#### [EXERCISE]
Write out the entries below word for word, starting at the line that contains "Where should I click to: Open" and stopping after the line that contains "pos(654,758)".

#### [MATERIAL PROVIDED]
※ ※ ※

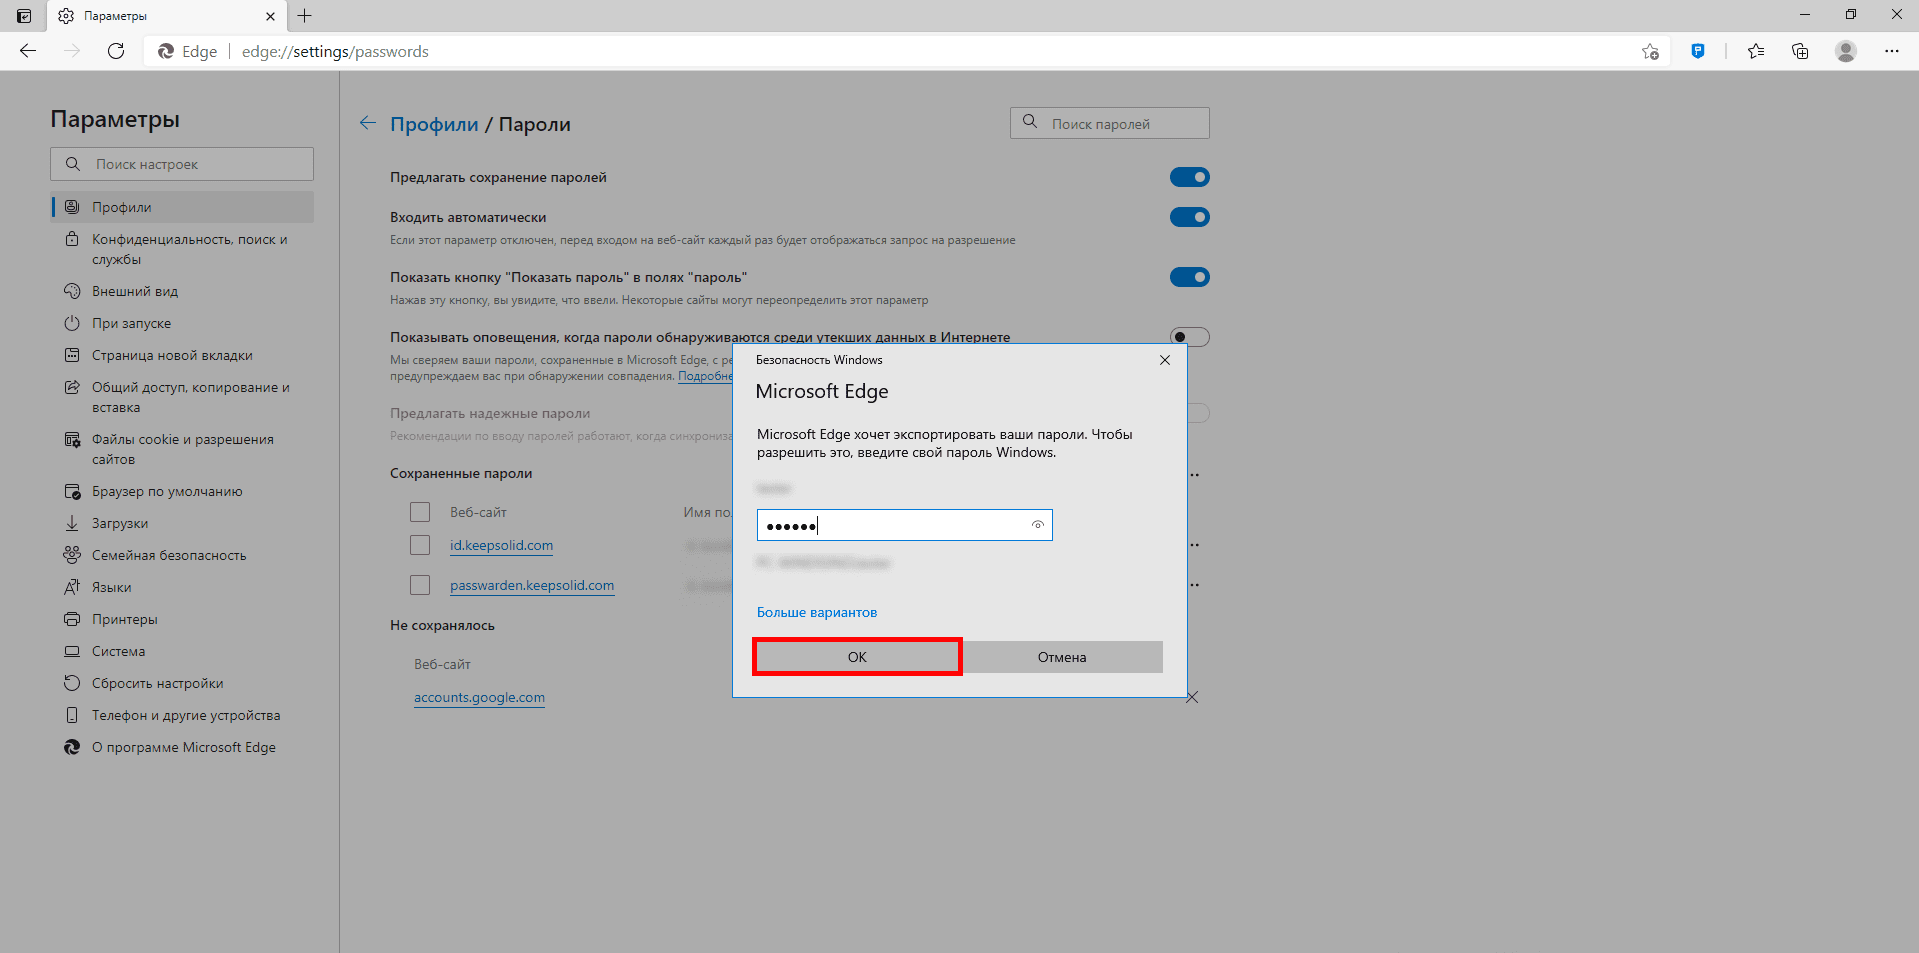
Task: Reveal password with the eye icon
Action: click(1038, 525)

※ ※ ※

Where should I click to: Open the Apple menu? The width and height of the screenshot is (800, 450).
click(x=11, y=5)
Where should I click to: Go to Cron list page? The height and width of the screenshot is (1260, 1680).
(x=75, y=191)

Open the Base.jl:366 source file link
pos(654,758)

※ ※ ※

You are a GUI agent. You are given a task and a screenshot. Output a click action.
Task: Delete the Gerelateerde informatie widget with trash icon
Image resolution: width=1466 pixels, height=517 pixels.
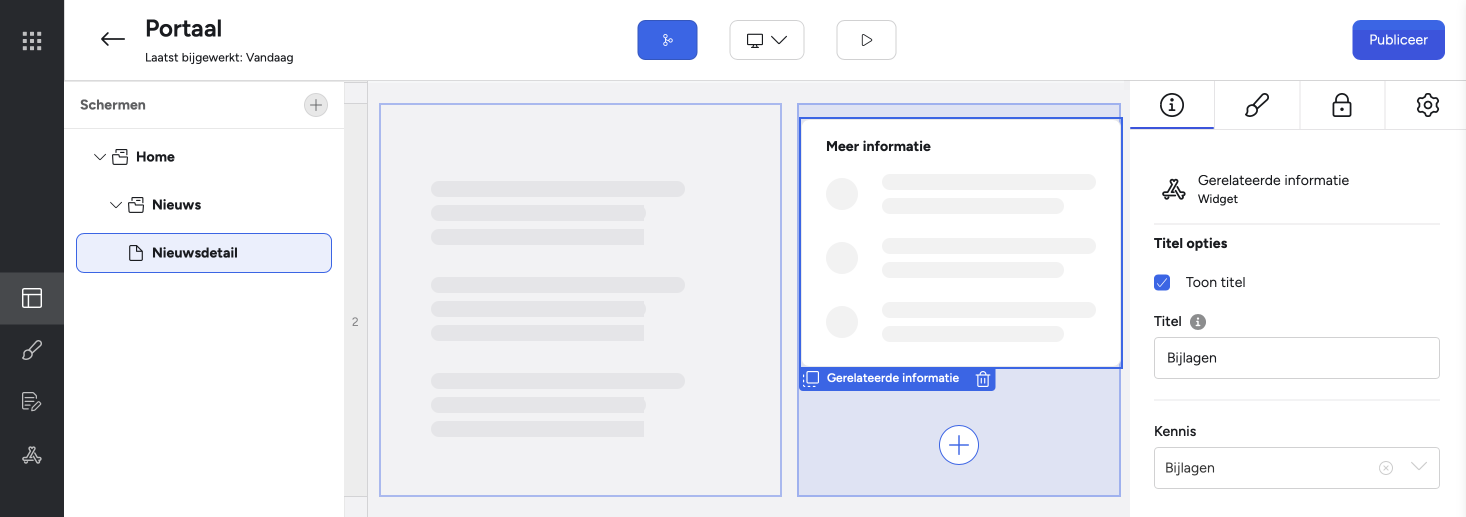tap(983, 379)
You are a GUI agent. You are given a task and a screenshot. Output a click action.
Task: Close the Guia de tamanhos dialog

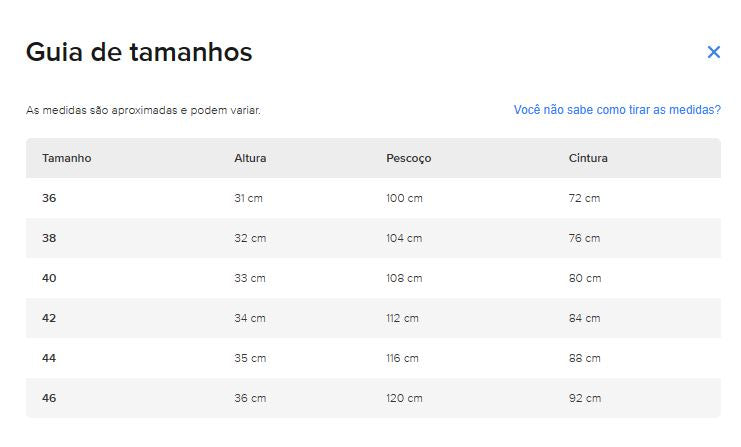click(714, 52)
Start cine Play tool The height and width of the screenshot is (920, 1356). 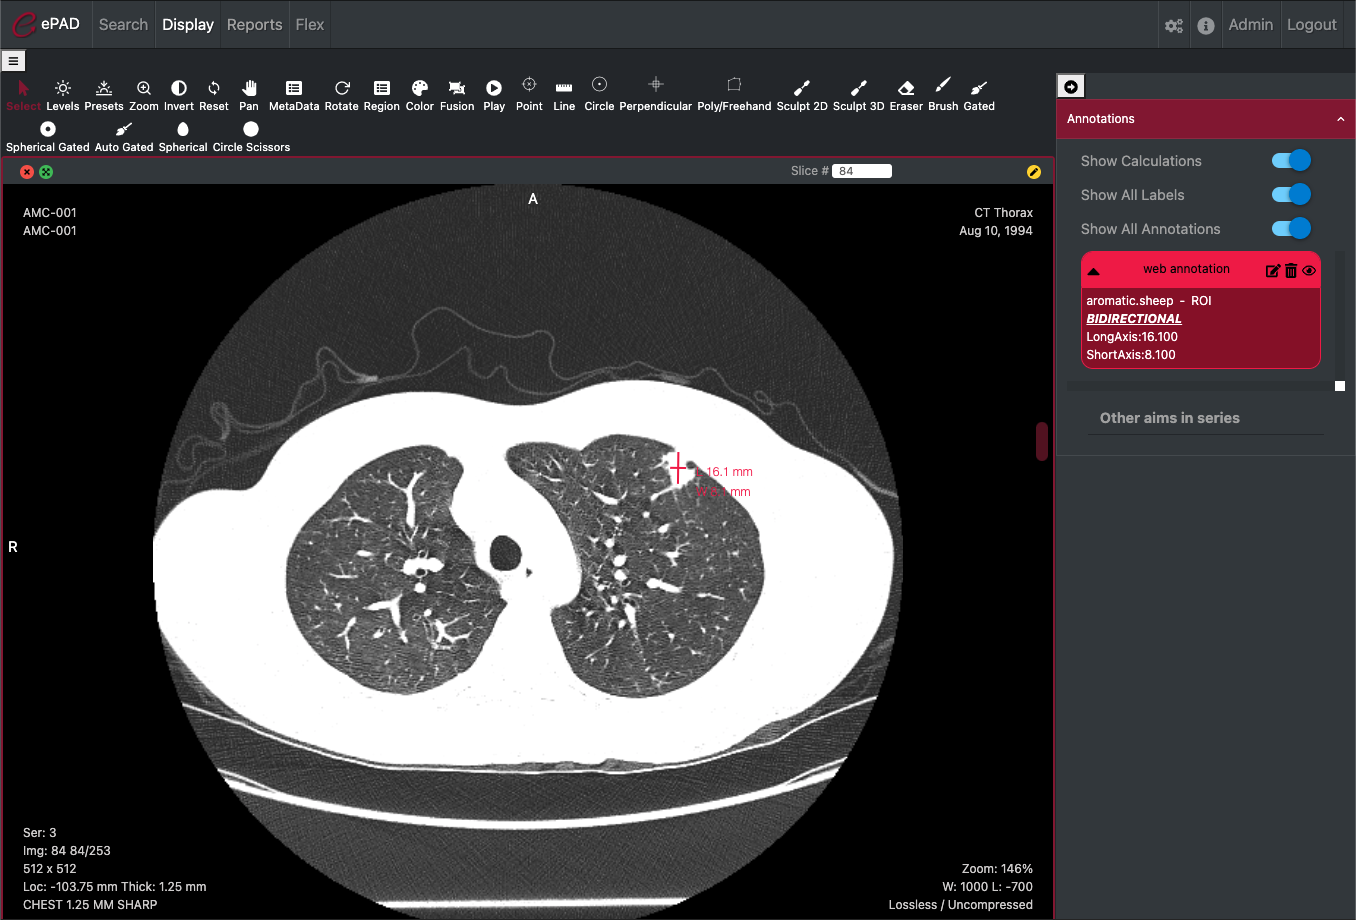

※ ※ ※

#### [FULL RESPONSE]
Where should I click to: Open the Apple menu? The width and height of the screenshot is (800, 450).
click(x=11, y=5)
Where should I click to: Go to Cron list page? The height and width of the screenshot is (1260, 1680).
(x=75, y=191)

Open the Base.jl:366 source file link
pos(654,758)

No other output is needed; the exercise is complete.